Por lo demás y como se senala en el escrito de oposición a la demanda, la recurrente nada dice sobre la asistencia y tratamiento prestado en la Clínica, por lo que dichos documentos tienen la eficacia probatoria que les corresponde en los términos senalados en el art. 326.1 de la LEC . Pero es que incluso en el supuesto de que hubieran sido impugnados y no se hubiera practicado prueba sobre la autenticidad, el mismo precepto senala que tales documentos deben ser valorados de acuerdo con las reglas de la sana crítica, valoración que desde luego hay que poner en relación con los hechos admitidos (en el recurso, pues como se ha senalado no se contestó a la demanda) y con aquellos respecto de los que en el propio recurso se dan respuestas equívocas (como por ejemplo, con relación a la hospitalización, pues no se niega frontalmente, pero se alude a que no ha existido contrato al respecto, o que el tratamiento no se prestó por personal de la clínica o que no se dio información suficiente sobre el mismo). En tales circunstancias, es preciso concluir en la realidad tanto de la hospitalización como del consentimiento de la demandada con ella (pues, en otro caso, podía haber solicitado el alta voluntaria y haberlo justificado fácilmente) y con las condiciones propias de misma, así como con el tratamiento prestado.
(ii) La cuantía y el importe de deuda surge también de la propia documentación aportada que debe valorarse de conformidad con el precepto citado y que recoge el tratamiento dispensado por la enfermedad de la que había sido diagnosticada la actora, que tampoco opone ni niega llanamente que no se le prestara ese tratamiento hospitalario (solo que no hubo información o consentimiento previo con el mismo) ni que ese tratamiento no fuera el apropiado a la enfermedad que padecía, lo que también hubiera podido acreditar sin mucha dificultad.

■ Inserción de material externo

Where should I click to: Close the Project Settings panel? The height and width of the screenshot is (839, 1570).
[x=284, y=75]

(iii) La sentencia apelada estima la pretensión de intereses si bien reduciendo el periodo para su cómputo como consecuencia de ser de aplicación la legislación común del Estado en función de la vecindad civil de la demandada. Naturalmente, e integrando los intereses una obligación o prestación meramente accesoria de la principal, cuya procedencia se ha reconocido aunque se haya reducido el período de su devengo, hay que concluir que se ha producido una estimación sustancial de la demanda y de las pretensiones de la actora, y esa estimación sustancial se equipara, según jurisprudencia constante y de sobra conocida del Tribunal Supremo, a una estimación íntegra a los efectos del pronunciamiento de costas procedente conforme a lo dispuesto en el art. 394 de la LEC .

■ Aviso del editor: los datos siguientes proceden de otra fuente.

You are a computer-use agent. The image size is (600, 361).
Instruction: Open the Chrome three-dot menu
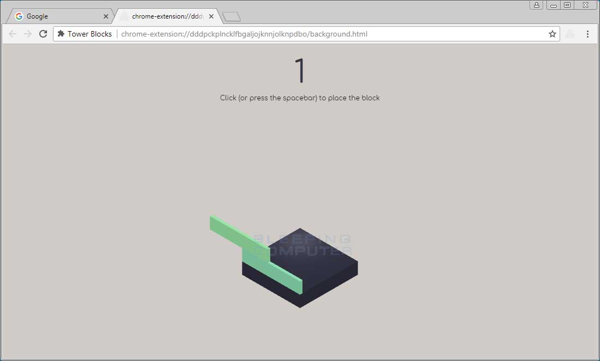click(x=588, y=34)
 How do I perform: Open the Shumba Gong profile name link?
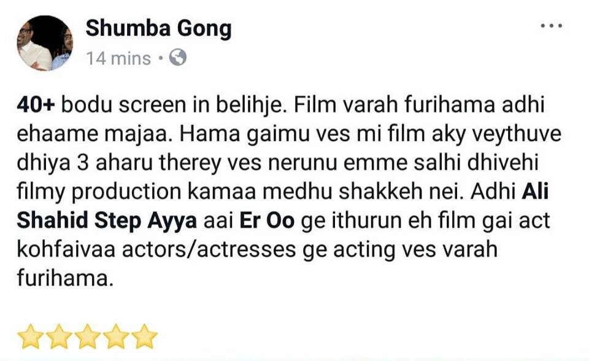tap(158, 28)
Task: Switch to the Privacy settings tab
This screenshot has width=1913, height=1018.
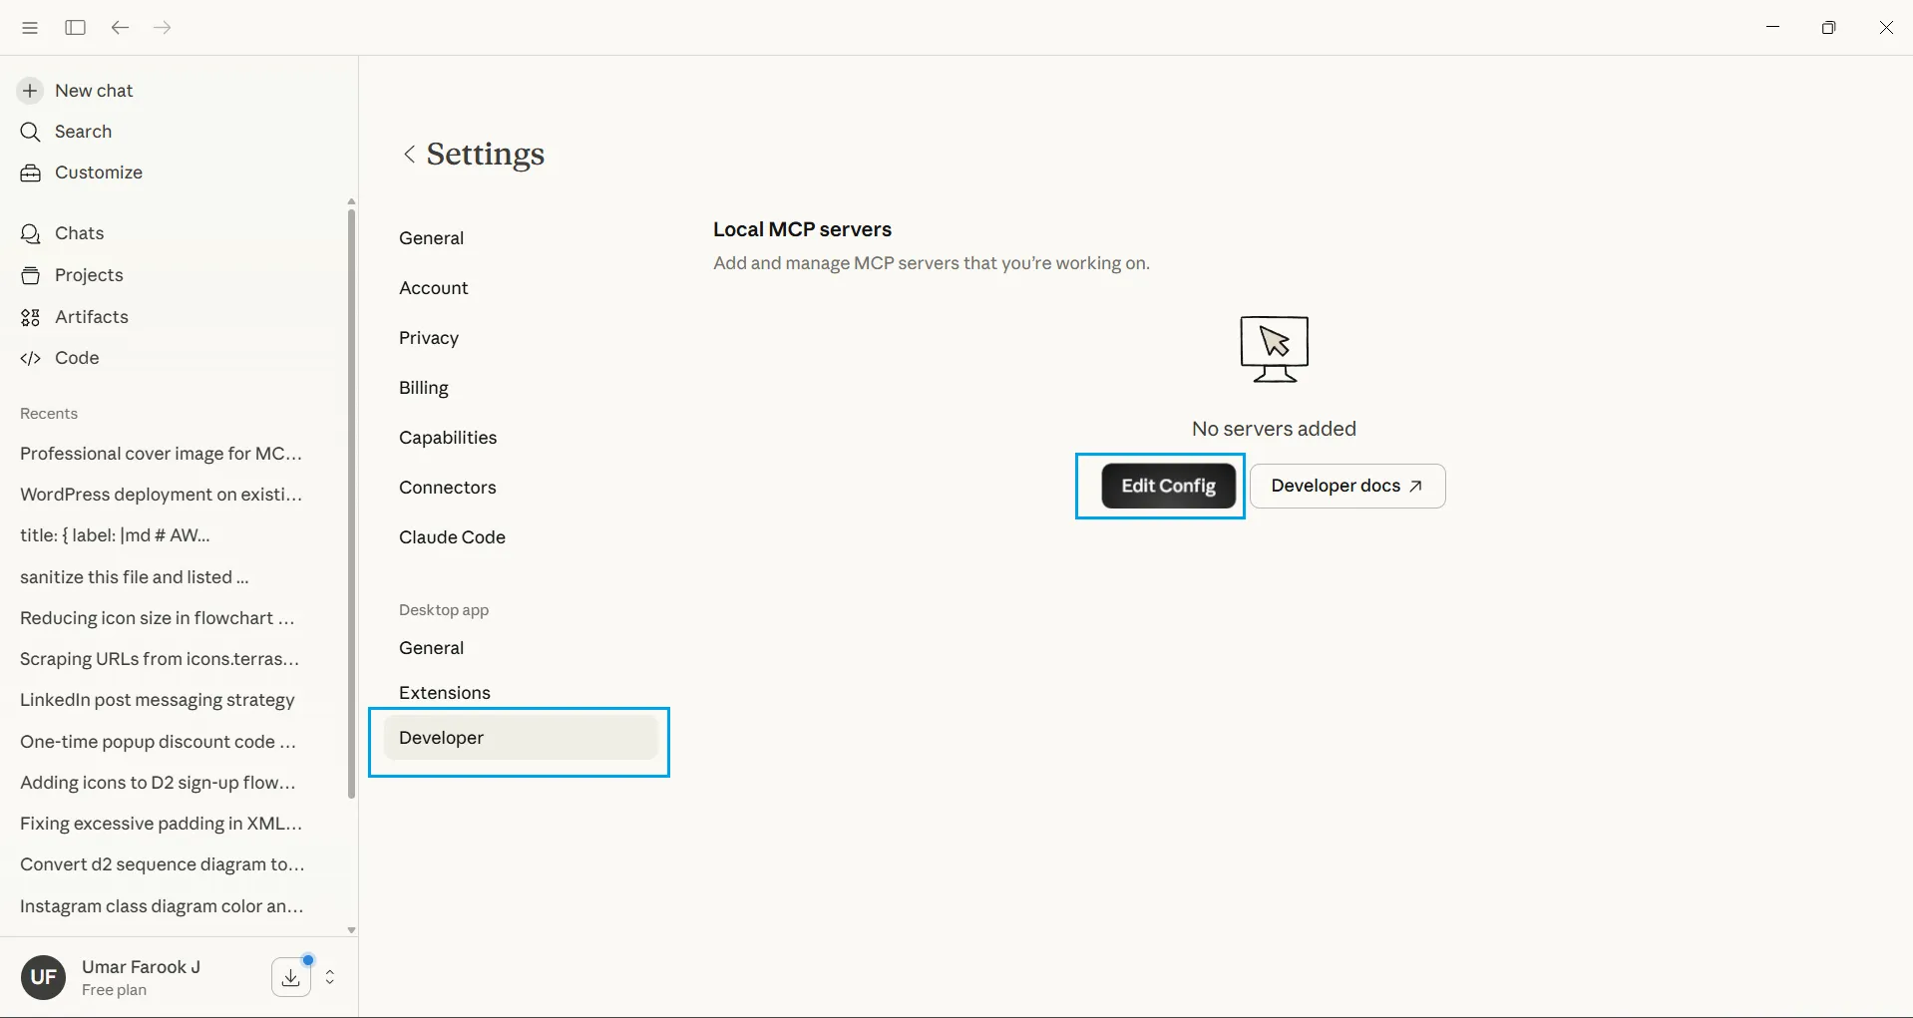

3. Procediendo la desestimación íntegra del recurso las costas de segunda instancia deben imponerse a la parte apelante por disponerlo así el art. 398.1, en relación con el art. 394, ambos de la LEC .
Fallo
Desestimamos el recurso de apelación interpuesto y confirmamos en su integridad la sentencia apelada, imponiendo las costas originadas en segunda instancia a la parte apelante con pérdida del recurso que se haya constituido para recurrir.

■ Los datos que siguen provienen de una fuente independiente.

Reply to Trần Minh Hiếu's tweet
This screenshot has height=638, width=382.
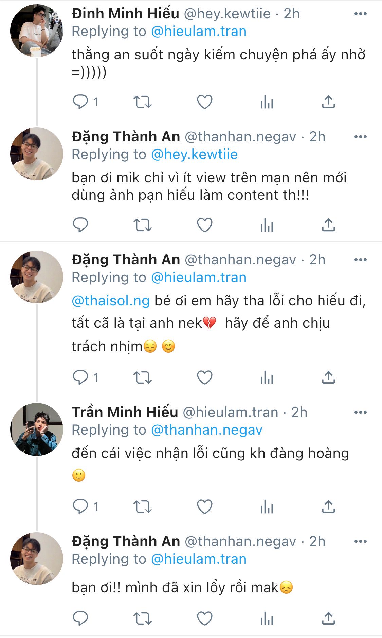(x=80, y=507)
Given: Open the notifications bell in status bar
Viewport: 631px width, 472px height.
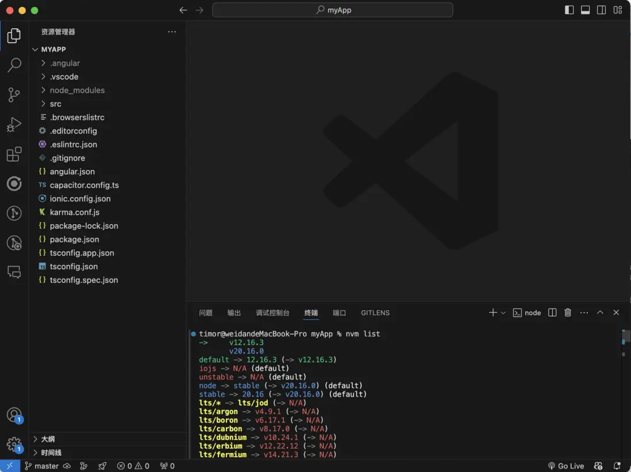Looking at the screenshot, I should [x=617, y=466].
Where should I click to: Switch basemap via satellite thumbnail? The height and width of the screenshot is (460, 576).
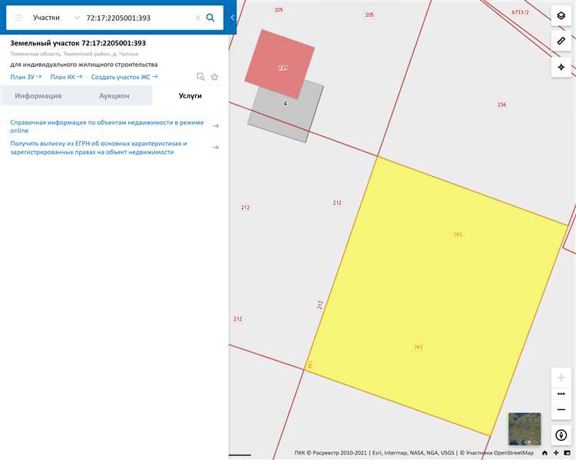(x=525, y=429)
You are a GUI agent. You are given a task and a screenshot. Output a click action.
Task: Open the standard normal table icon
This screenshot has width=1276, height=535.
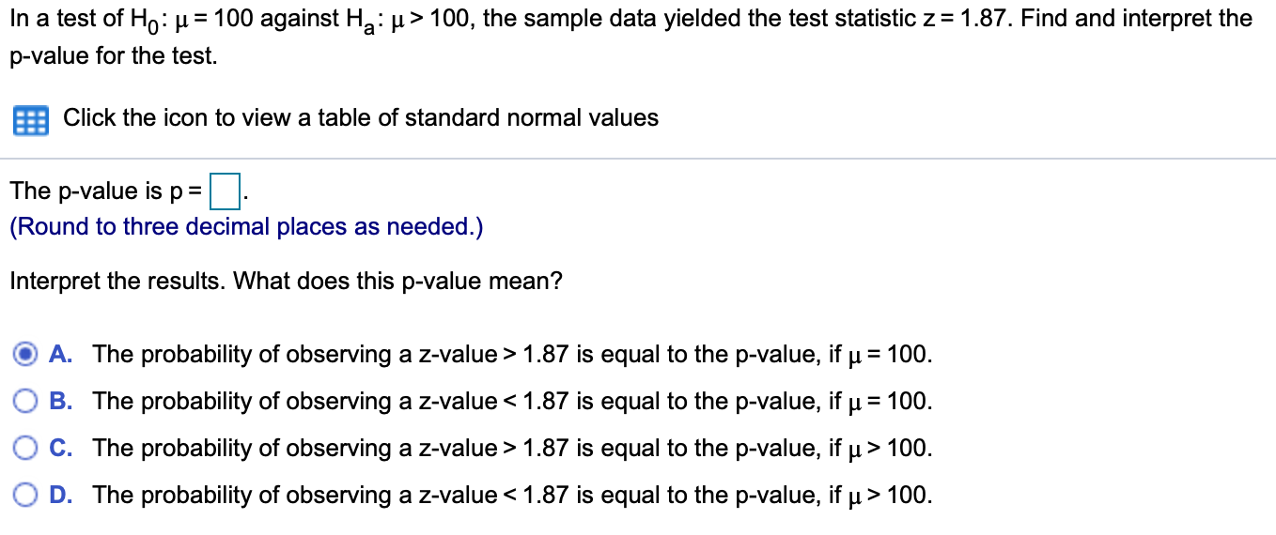coord(29,120)
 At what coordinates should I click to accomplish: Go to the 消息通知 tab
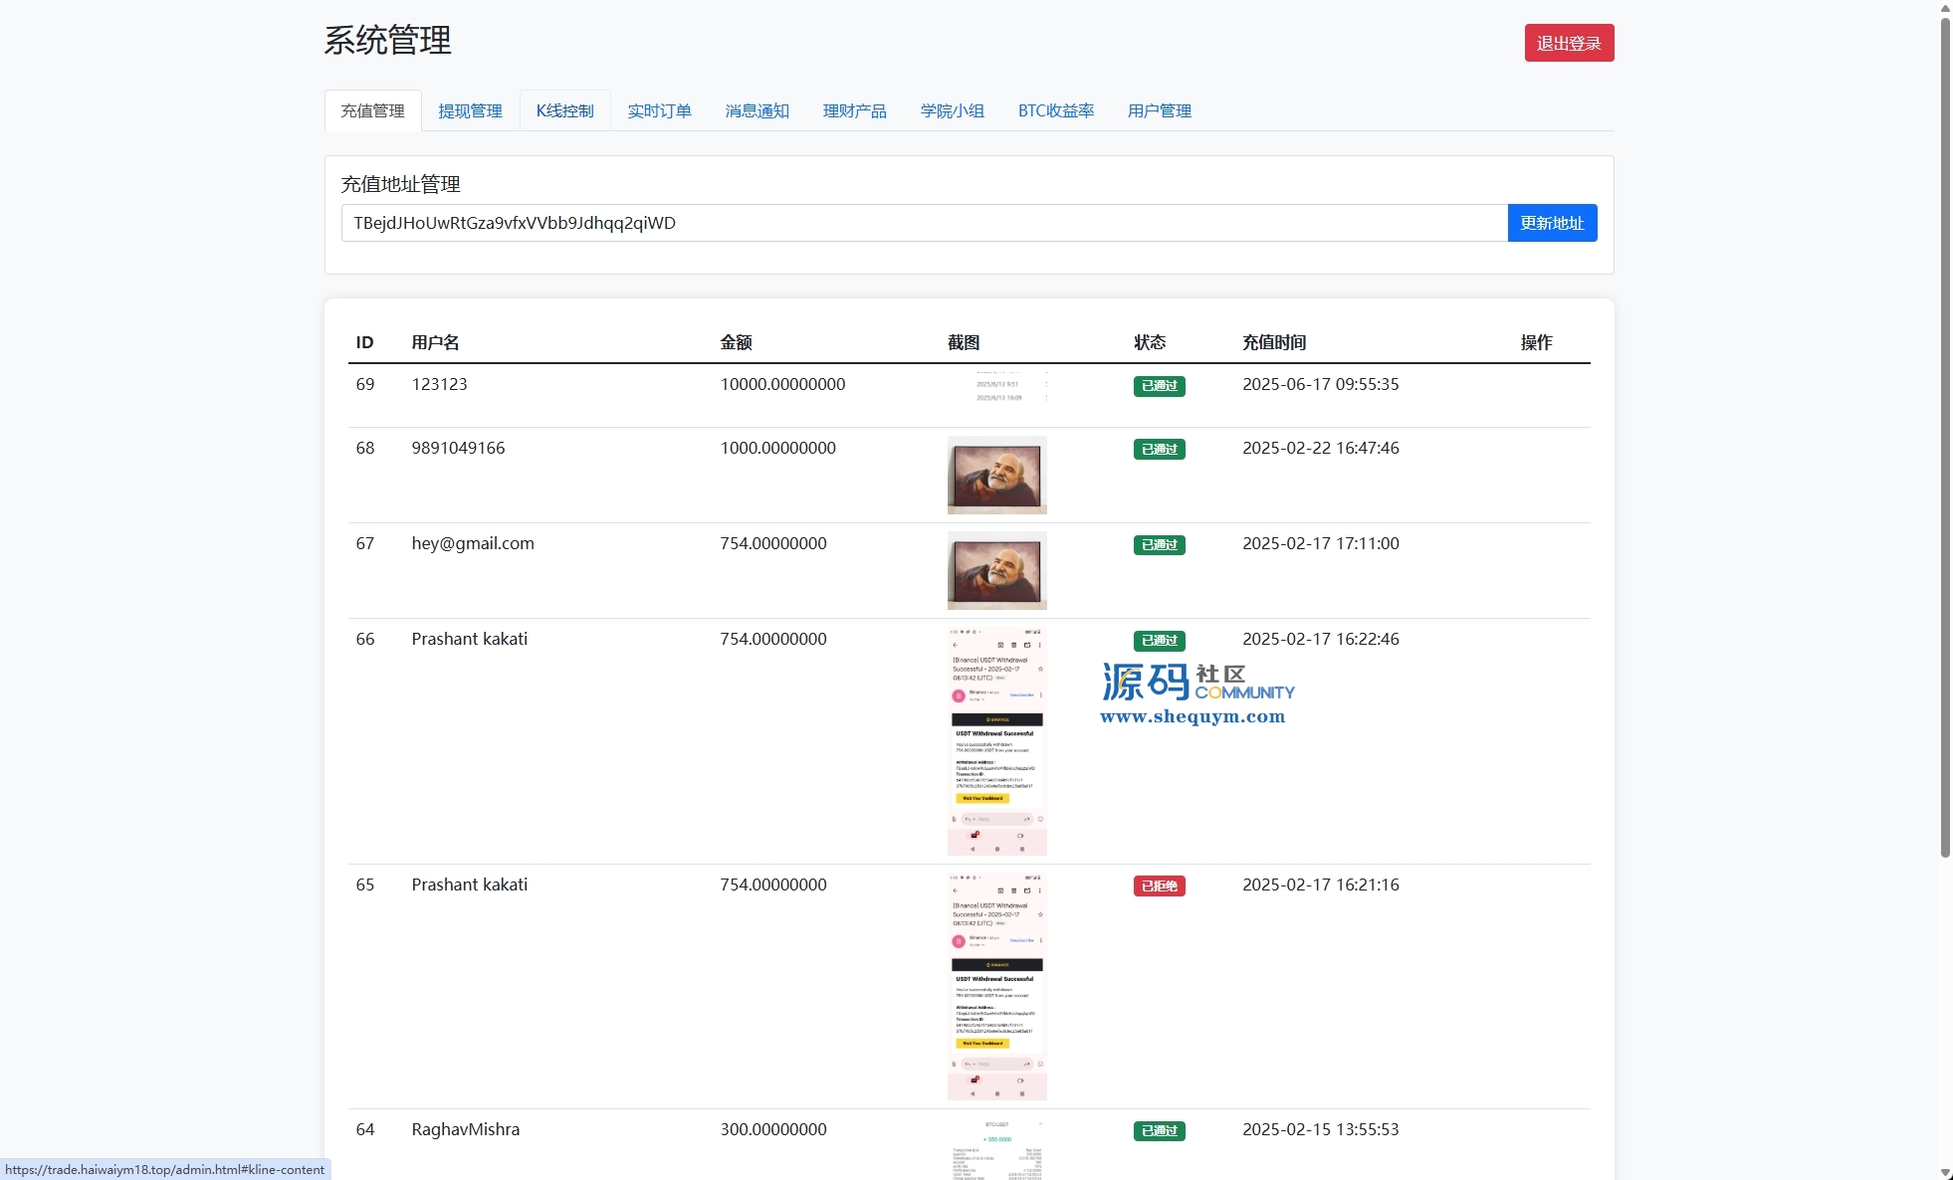click(x=757, y=110)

Contra la presente sentencia, dictada en un juicio ordinario tramitado por razón de la cuantía que no excede de seiscientos mil euros, caben, en su caso, recurso de casación por interés casacional ( art. 477.3 de la LEC ) y recurso extraordinario por infracción procesal, este solo si se formula aquel ( Disposición Final decimosexta 2a, de la LEC ), y si se interponen ambos en legal forma en el plazo de veinte días ante este Tribunal previa la constitución del depósito en la forma y cuantía legalmente prevenidas.
Devuélvanse los autos originales al Juzgado de procedencia, con testimonio de esta resolución, para su ejecución y cumplimiento, y demás efectos legales.
Así por esta nuestra resolución, definitivamente juzgando, lo pronunciamos, mandamos y firmamos.